İstanbul Üniversitesi Onkoloji Enstitüsü Öğretim Üyesi Prof. Dr. Yeşim Eralp, "Kanser ne kadar erken tanınırsa, tedavisi o denli rahat yapılabildiği gibi, şifa şansı da yükselir. Bu nedenle vücudumuzun farkında olmak ve şikayetlerimiz varsa onları ciddiye alarak nedenini araştırmak bizi gelecekte çok zor bir durumdan koruyabilir" değerlendirmesini yaptı.
Eralp, 4 Şubat Dünya Kanser Günü dolayısıyla yaptığı yazılı açıklamada, Türkiye'de nüfus artışına paralel bir şekilde, kanserle yaşayan hasta sayısının 2030 yılında 1,3 milyon kişiye çıkacağının tahmin edildiğini ve buna paralel olarak tedavi alanındaki gelişmelerin de umut verici olduğunu belirtti.
Kanser kaynaklı ölüm oranlarının son 20 yıl içinde azaldığına dikkati çeken Eralp, şunları kaydetti:
"Kanser hastalarının 5 yıl hayatta kalma ihtimali yüzde 35'lerden yüzde 75'lere, hatta meme kanseri gibi bazı kanserlerde yüzde 90'lara çıkıyor. Özellikle kişiye özel tedavilerin artması ve genetik mutasyon testlerine dayalı tedavilerin çoğalmasıyla hastalar da gelecek konusunda daha pozitif düşünebilir. Kanser kaynaklı ölüm oranlarındaki düşüşün önemli bir nedeni erken teşhistir. Ölüm oranlarındaki bu azalmada erken tanı önemli bir faktör. Özellikle taramaların etkili olduğu kanser tiplerinde ve sağlık hizmetlerine daha rahat erişebilen toplumlarda erken tanı şansının çok arttığını söyleyebiliriz. Ancak, kanser sıklığı değişmediğine göre yaşam süresindeki bu artışı sağlayan en önemli faktör tedavideki gelişme olarak kabul edilmelidir. Kanserden kurtulmanın en önemli şartı hastalığın erken evrede, henüz etrafa yayılmadan ortaya çıkarılmasıdır. Bunu kanserde erken tanı olarak tanımlıyoruz. Kanser ne kadar erken tanınırsa, tedavisi o denli rahat yapılabildiği gibi, şifa şansı da yükselir. Bu nedenle vücudumuzun farkında olmak ve şikayetlerimiz varsa onları ciddiye alarak nedenini araştırmak bizi gelecekte çok zor bir durumdan koruyabilir."
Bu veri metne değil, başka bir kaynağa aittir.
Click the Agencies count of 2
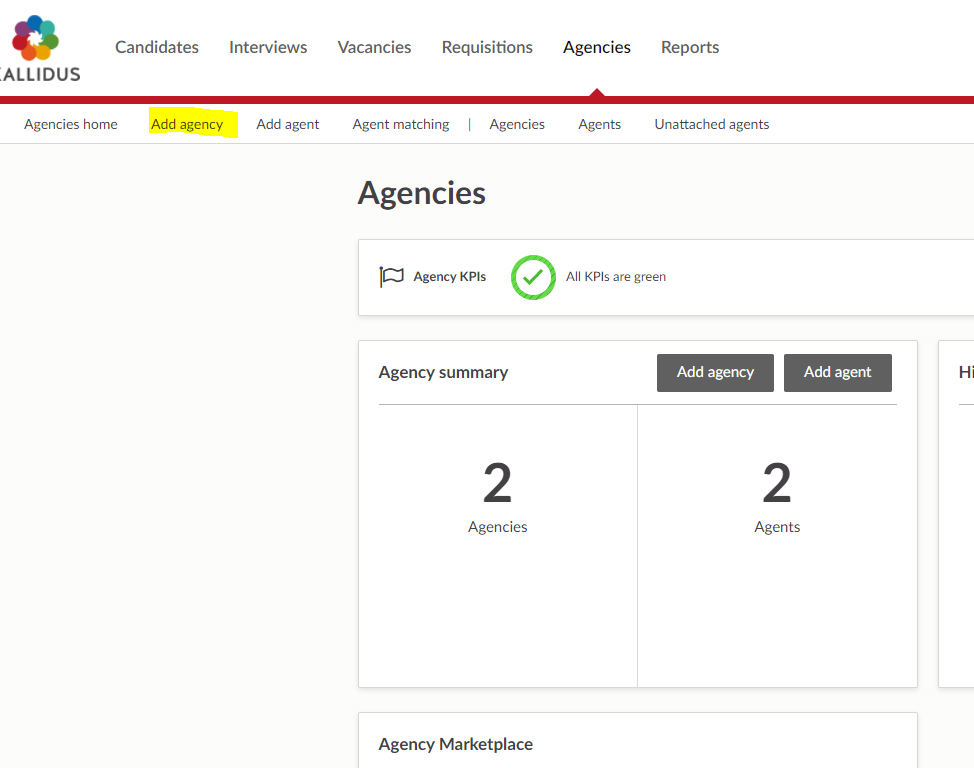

Son yıllarda genetik tanı ve tedavi yöntemlerinin gelişmesiyle, kanser hücrelerinin her kanser türünde, hatta aynı tip kanseri olan her hastada farklı olarak şekillenebildiğine dikkati çeken Eralp, patolojik olarak aynı tipte görünen iki meme kanserinin aslında genetik olarak farklı davranışlar sergileyebileceğine vurgu yaptı.
Farklı genetik davranışları hedefleyerek her hasta için ayrı ayrı planlanarak uygulanan tedavilere, hedefe yönelik tedavi veya kişiselleştirilmiş tedavi adını verdiklerini anlatan Eralp, kanser tedavisinin geleceğinde hedefe yönelik tedaviler ve immünoterapinin önemli rol oynayacağını belirterek, nanoteknolojik yöntemlerin de gelişmesine paralel olarak yeniden yapılandırılan veya yeni keşfedilen ilaçların adeta bir güdümlü füze gibi sadece kanserli hücrelere hedeflenerek, canlı hücrelere zarar vermeden uygulanabilmesinin yakın gelecekteki kanser tedavi stratejilerinde çok önemli bir adım olacağına vurguladı.
Kanser tedavisinin fiziksel olduğu kadar sosyal ve psikolojik açıdan da desteklenmesi gerektiğini söyleyen Prof. Dr. Yeşim Eralp ailelerin, yakınların ve bakım verenlerin hastaya yaklaşımlarının bu süreci önemli ölçüde etkilediğini kaydetti.